How consumers will spend the stimulus package
The latest report from The Australian Centre for Retail Studies provides outlook for spending of next stimulus package
- Paying off debt
- Some spending
The latest report from the Australian Centre for Retail Studies (ACRS) provides valuable insights into future spending intentions of Australians, particularly surrounding the upcoming stimulus package.
“Customers are adjusting their lifestyles and shopping habits to accommodate the financial downturn, and there are expectations of a large increase in the number of people that will be unemployed in the coming 12 months,” says Sean Sands, research fellow at the ACRS.
“Where possible, consumers are saving whatever money they can or reducing debt.

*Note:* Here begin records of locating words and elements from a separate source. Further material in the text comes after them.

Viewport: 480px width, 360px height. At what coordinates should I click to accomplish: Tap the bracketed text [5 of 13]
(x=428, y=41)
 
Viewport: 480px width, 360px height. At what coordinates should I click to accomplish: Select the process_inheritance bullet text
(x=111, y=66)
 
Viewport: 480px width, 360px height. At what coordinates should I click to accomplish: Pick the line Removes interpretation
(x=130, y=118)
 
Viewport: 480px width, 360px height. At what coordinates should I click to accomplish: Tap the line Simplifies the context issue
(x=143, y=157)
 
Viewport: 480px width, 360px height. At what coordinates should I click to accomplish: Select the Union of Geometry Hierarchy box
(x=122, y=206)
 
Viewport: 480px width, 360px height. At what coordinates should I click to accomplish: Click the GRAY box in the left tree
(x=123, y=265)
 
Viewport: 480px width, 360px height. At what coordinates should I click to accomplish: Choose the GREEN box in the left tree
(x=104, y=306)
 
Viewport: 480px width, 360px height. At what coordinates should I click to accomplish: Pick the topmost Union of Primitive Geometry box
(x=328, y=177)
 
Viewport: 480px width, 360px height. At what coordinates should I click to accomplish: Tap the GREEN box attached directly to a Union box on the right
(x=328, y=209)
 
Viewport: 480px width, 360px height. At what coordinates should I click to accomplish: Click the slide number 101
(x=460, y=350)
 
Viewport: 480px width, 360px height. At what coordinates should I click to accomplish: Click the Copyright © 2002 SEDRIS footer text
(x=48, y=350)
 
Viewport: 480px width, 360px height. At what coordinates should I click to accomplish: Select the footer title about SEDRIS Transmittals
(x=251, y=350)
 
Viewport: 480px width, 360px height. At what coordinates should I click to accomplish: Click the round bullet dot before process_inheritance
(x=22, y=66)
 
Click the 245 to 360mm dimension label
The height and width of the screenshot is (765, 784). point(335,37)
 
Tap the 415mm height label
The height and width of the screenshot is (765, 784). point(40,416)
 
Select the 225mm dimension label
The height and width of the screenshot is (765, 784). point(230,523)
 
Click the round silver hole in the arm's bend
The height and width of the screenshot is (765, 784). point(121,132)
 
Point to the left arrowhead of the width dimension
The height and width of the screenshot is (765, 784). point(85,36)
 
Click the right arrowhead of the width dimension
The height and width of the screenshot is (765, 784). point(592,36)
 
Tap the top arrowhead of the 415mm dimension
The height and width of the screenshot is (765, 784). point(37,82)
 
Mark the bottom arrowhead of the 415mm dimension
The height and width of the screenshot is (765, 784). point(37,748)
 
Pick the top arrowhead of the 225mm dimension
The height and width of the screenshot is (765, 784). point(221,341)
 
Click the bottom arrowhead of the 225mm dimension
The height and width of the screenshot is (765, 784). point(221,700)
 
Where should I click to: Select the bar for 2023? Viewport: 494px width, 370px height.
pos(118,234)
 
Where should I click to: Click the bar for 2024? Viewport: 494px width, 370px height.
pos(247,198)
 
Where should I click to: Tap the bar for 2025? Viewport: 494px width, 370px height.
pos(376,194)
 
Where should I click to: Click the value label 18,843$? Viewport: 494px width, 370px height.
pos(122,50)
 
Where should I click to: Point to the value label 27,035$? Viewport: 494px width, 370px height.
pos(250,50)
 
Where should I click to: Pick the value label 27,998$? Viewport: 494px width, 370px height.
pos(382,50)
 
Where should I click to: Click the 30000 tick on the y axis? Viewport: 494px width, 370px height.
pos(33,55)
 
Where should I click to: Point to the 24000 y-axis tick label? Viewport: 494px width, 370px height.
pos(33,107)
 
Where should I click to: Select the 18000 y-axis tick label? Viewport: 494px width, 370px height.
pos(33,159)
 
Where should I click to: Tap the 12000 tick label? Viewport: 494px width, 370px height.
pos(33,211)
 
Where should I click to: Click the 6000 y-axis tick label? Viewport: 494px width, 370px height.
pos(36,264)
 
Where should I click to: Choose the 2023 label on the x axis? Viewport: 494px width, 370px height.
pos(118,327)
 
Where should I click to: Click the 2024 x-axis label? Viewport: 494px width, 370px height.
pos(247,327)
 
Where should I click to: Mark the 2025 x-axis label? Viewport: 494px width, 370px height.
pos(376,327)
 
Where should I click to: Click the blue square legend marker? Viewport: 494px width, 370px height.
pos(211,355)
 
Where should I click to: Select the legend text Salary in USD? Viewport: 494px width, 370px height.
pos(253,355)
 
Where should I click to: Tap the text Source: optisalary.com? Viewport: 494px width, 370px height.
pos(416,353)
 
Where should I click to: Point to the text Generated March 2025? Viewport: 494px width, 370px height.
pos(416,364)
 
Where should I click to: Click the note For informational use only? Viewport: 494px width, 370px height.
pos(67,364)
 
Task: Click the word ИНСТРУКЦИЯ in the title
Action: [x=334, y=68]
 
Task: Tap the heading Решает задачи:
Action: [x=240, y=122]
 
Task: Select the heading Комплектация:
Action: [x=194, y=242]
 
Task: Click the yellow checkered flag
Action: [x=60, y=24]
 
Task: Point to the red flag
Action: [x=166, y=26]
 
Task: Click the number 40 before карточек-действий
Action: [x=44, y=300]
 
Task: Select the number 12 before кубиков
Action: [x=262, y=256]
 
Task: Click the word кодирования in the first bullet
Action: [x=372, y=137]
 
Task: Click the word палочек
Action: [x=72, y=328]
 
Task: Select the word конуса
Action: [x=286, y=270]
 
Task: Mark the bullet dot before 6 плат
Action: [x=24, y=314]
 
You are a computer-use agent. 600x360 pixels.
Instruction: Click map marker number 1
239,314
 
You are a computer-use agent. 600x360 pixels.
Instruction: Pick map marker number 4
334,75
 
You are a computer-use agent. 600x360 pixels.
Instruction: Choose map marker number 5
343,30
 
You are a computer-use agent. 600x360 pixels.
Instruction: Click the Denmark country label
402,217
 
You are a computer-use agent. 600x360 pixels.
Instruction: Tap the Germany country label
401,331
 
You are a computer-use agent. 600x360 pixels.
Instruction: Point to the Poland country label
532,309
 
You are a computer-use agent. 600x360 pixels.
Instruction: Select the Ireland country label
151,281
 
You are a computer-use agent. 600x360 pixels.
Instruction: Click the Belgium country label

This has implications for the likely behaviour when people receive the next stimulus package payment.
“Consumer reactions towards the stimulus package were generally positive and a quarter of those interviewed intended to spend more as a result of the package.”
Key findings of the Australian Consumer Climate Study, which covered 1010 consumers in all states across metro and regional areas, include:
The financial downturn is having a clear impact on most Australians however some optimism remains
- Almost 80% of those sampled report having changed their shopping habits as a result of financial pressures
- Consumers appear to be cutting out more expensive items (70%) and reducing their spend overall (65%)
- There is a reported move toward private label brands (57%) among consumers
- However, 69% of respondents expect the financial position of their household to get better or remain the same over the next 12 months
Consumers are looking to repay debt and save money from the stimulus package, though a portion of the package will be spent on retail trade
- About a quarter of the sample (27.4%) reported an intention to spend more as a result of the stimulus package
- Many respondents plan to put the stimulus package towards paying off debt (49%) and savings (31%)
- On average, respondents would spend $783 paying off debt
- Findings indicate that 56% of the stimulus package will be reinvested in the economy, with a possible 46% in retail
- In terms of retail trade, shopping for household items was highest followed by shopping for personal items
“While consumers are apprehensive about spending, this does not mean that they do not want to spend,” says Dr Sands.
“Consumers require a ‘reason’ to spend, they need to see value in an offer and have a reason to part with their money. The days of profit through mere volume of sales are likely gone – retailers need to understand the consumer and what motivates them in order to get them into the store.”
These results are from the fourth instalment of the ACRS Consumer Confidence Study to understand the mood among consumers.